Rupal Shah

Published on: February 18, 2014

Filled Under: Arts: 9-5

Views: 485

Rupal Shah has her fingers in a lot of theatrical pots. She’s a producer at two theatre companies, the woman in charge of the Mentor/Apprentice program at Obsidian Theatre (a program which I think is dynamite), and it’s probably safe to say she sees a whole lotta shows during her off-time (if she’s got any).
See below to learn more about this hard-working, artistic woman!

1. Where do you work? Can you sum it up in 3 sentences or less?
I’m the producer at Nightswimming, where I work with Artistic Director Brian Quirt.Nightswimming is a dramaturgical company that commissions and develops new Canadian theatre, dance and music. I’m also the producer at DVxT Theatre and the Mentor/Apprentice Program Coordinator at Obsidian Theatre.

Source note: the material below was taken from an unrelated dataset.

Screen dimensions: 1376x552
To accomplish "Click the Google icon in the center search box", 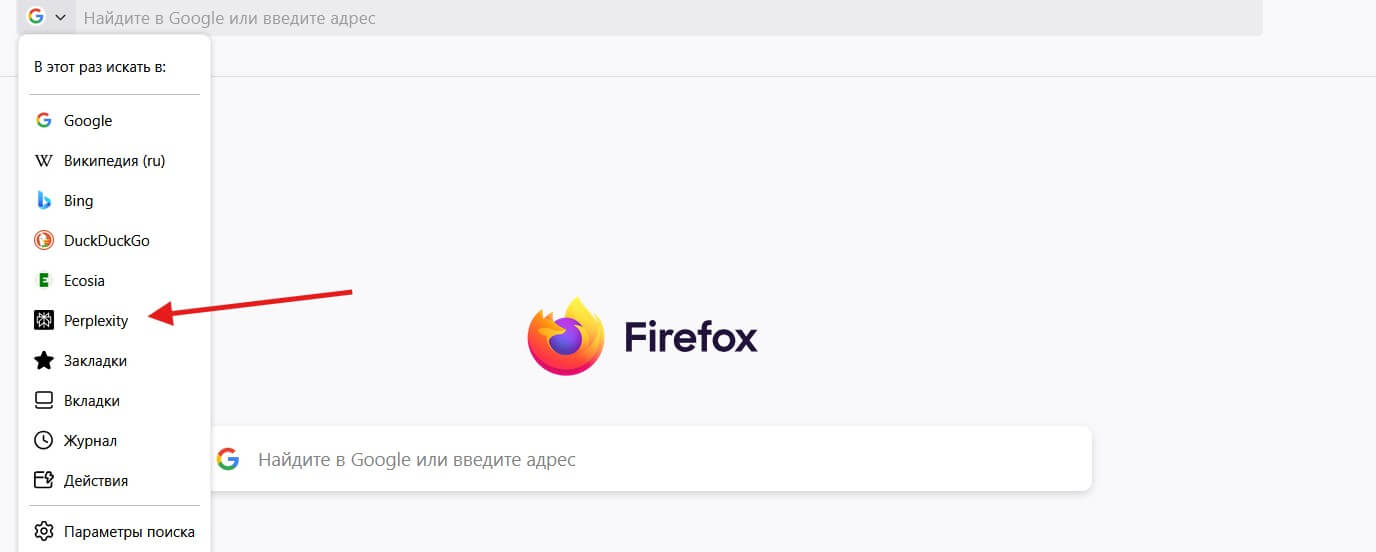I will pyautogui.click(x=228, y=460).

2.  The arts have a reputation for being lots of work and little pay – true or false? Care to elaborate?
In my experience, this is absolutely true.  For the most part, artists and arts managers work exceptionally hard, and work exceptionally long hours for an exceptionally small amount of money.  I take issue with people in our industry who say that we shouldn’t expect to make more money because “nobody goes into theatre to get rich”.  I love theatre and I love the arts, but I’m not willing to be poor all my life.  We devalue our sector, our skills and our profession when we as artists and arts managers say that it’s somehow okay for us to work our asses off for very little pay just because we are in a rewarding and fulfilling line of work.
I have no idea how to even begin fixing this problem, but it does exist.

3. What’s the best thing about working in theatre in Toronto?
The sheer amount of theatre and art happening in this city is overwhelming.  On any given night, you have several choices when it comes to seeing theatre, music and performance. No matter how long I live here, I don’t think I’ll ever stop being surprised by how much there is to see and do.

4. What’s the worst thing about working in theatre in Toronto?
For a city this size, with such a huge number of residents, audience members, artists and art-makers, I’m often disappointed by the work we produce.  I think we can do better.

5. What’s an adjective that can describe most of your days at your job?
Hectic.  Awesome.  Sorry, I needed to use two adjectives. Almost every day is hectic… but almost every day is awesome.

6. Describe (in 3 sentences or less) what your favourite memory is from your current job.
An Obsidian memory:  Getting a phone call from Paul Sportelli, the Music Director at the Shaw Festival, to tell me that our Obsidian Music Directing Apprentice, Floydd Ricketts, had just that day become the first Black Canadian to conduct a performance at Shaw.  Ever.

7. What’s the last play that you saw that really made an impression on you?
I really enjoyed Studio 180’s Clybourne Park, and Bliss at Buddies.  In New York in April, I saw a circus-theatre performance by Montreal’sSeven Fingers of the Hand, called Traces.  It was really beautiful.

8. If you could do any other job, arts professional or not, what would it be?
That’s a toss-up between Museum Curator and Event Planner.

9. If the Toronto theatre scene was a woman, what advice would you offer her?
Don’t be afraid to fail.  Make more mistakes.  Lots more mistakes.  They might make you more interesting.